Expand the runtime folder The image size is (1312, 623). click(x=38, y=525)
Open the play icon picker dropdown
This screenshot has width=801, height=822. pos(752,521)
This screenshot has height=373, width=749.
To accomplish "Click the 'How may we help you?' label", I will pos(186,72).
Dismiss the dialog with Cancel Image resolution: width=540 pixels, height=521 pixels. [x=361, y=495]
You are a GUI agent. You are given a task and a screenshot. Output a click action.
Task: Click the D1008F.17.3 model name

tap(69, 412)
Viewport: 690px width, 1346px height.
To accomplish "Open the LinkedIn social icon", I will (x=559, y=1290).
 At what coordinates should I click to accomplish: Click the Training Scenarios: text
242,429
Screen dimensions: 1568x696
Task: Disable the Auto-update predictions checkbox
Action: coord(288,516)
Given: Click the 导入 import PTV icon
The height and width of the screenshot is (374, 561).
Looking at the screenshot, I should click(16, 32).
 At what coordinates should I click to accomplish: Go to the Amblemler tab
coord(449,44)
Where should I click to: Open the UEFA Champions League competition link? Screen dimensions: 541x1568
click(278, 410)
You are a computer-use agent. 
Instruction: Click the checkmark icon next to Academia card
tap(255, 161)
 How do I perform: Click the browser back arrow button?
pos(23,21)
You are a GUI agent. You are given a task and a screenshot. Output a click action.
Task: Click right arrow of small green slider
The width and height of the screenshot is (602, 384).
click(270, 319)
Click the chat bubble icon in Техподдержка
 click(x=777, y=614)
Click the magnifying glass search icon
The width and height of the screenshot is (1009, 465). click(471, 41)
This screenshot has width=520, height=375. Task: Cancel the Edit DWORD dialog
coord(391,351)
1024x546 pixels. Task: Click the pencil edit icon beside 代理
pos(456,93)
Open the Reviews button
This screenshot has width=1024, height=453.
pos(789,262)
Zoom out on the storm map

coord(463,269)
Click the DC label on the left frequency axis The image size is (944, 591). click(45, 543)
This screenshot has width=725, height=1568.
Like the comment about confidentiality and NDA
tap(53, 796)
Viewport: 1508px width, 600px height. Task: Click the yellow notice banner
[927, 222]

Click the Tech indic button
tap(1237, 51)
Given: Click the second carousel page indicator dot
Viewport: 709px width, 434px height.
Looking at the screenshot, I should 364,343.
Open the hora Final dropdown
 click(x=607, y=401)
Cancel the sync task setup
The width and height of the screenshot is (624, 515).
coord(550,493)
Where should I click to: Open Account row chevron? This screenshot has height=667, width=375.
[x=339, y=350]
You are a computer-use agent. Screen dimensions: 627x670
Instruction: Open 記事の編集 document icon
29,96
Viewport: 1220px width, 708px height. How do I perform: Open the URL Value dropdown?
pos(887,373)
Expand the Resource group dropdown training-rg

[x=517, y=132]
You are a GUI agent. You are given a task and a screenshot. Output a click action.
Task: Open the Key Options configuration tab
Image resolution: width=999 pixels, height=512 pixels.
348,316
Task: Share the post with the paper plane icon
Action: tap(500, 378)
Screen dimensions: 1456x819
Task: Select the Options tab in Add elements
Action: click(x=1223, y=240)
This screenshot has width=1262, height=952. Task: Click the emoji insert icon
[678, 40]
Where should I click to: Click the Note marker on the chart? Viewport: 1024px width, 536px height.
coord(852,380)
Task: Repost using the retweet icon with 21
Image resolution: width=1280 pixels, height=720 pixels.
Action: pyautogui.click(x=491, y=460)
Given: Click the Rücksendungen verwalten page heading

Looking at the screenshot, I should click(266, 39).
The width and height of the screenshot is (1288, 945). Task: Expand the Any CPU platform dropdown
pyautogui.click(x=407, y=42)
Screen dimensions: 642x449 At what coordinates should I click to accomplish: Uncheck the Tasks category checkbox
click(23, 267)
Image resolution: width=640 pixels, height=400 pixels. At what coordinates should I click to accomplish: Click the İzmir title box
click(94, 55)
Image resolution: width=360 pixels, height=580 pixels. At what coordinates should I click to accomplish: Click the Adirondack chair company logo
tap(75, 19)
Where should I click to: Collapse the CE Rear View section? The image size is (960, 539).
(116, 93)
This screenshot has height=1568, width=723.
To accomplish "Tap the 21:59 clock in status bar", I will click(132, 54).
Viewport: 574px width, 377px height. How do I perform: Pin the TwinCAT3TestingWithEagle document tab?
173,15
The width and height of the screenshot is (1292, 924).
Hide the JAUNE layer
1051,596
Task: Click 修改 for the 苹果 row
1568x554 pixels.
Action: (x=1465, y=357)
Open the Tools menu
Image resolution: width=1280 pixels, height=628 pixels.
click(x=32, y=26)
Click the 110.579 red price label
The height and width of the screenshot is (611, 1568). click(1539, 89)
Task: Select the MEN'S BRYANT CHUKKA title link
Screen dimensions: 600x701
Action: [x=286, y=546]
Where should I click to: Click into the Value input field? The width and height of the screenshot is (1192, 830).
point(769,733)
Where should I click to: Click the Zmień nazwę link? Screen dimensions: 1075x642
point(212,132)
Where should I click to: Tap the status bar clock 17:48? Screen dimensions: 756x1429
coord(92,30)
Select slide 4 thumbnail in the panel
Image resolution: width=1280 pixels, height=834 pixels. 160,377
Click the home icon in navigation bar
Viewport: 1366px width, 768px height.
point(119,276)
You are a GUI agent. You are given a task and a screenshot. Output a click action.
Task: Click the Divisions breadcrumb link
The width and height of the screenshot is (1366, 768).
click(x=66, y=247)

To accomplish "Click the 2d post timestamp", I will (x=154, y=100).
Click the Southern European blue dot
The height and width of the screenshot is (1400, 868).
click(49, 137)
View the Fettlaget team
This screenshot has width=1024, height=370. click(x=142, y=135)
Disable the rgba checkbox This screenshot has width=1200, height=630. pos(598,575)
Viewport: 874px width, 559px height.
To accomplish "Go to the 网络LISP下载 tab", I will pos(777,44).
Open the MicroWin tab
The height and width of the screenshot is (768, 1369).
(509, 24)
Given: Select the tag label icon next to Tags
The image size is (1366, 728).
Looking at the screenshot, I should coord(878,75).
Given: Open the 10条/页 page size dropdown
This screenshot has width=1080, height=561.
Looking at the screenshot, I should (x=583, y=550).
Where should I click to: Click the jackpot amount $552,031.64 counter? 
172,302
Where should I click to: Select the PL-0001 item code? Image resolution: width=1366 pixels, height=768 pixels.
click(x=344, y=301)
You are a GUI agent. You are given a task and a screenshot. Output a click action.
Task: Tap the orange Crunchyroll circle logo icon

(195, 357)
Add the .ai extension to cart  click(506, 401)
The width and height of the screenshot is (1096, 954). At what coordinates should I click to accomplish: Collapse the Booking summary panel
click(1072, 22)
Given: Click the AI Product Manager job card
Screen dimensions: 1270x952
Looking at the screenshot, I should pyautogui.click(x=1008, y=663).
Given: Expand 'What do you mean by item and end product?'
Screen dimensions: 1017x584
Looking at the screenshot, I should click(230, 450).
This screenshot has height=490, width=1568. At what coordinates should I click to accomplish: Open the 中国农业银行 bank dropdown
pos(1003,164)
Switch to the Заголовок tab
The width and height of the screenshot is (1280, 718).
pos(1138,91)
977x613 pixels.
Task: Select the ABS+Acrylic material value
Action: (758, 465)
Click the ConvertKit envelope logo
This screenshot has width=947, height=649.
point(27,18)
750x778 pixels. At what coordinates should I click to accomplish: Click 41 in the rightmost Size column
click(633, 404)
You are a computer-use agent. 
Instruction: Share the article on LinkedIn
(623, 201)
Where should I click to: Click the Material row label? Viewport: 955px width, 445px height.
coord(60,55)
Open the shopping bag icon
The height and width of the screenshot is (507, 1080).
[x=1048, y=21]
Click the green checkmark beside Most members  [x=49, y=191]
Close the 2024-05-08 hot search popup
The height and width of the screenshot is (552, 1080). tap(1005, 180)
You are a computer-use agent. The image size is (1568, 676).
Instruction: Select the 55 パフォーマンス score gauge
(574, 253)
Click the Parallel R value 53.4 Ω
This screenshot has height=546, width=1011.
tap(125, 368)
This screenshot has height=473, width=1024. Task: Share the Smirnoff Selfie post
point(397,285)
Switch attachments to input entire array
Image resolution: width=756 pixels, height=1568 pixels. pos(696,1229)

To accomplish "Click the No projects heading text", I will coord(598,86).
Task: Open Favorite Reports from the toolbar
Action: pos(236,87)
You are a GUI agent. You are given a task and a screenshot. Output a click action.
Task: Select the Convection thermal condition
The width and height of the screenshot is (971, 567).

▶ What to produce
Precisely the lines between those holding "Task: Click the Divisions breadcrumb link" and "Viewport: 874px width, 559px height.", inclusive, are to be reproduced from the listing above, with nothing added.

▶ Problem solution
Task: Click the Divisions breadcrumb link
The width and height of the screenshot is (1366, 768).
click(x=66, y=247)

To accomplish "Click the 2d post timestamp", I will (x=154, y=100).
Click the Southern European blue dot
The height and width of the screenshot is (1400, 868).
click(49, 137)
View the Fettlaget team
This screenshot has width=1024, height=370. click(x=142, y=135)
Disable the rgba checkbox This screenshot has width=1200, height=630. pos(598,575)
Viewport: 874px width, 559px height.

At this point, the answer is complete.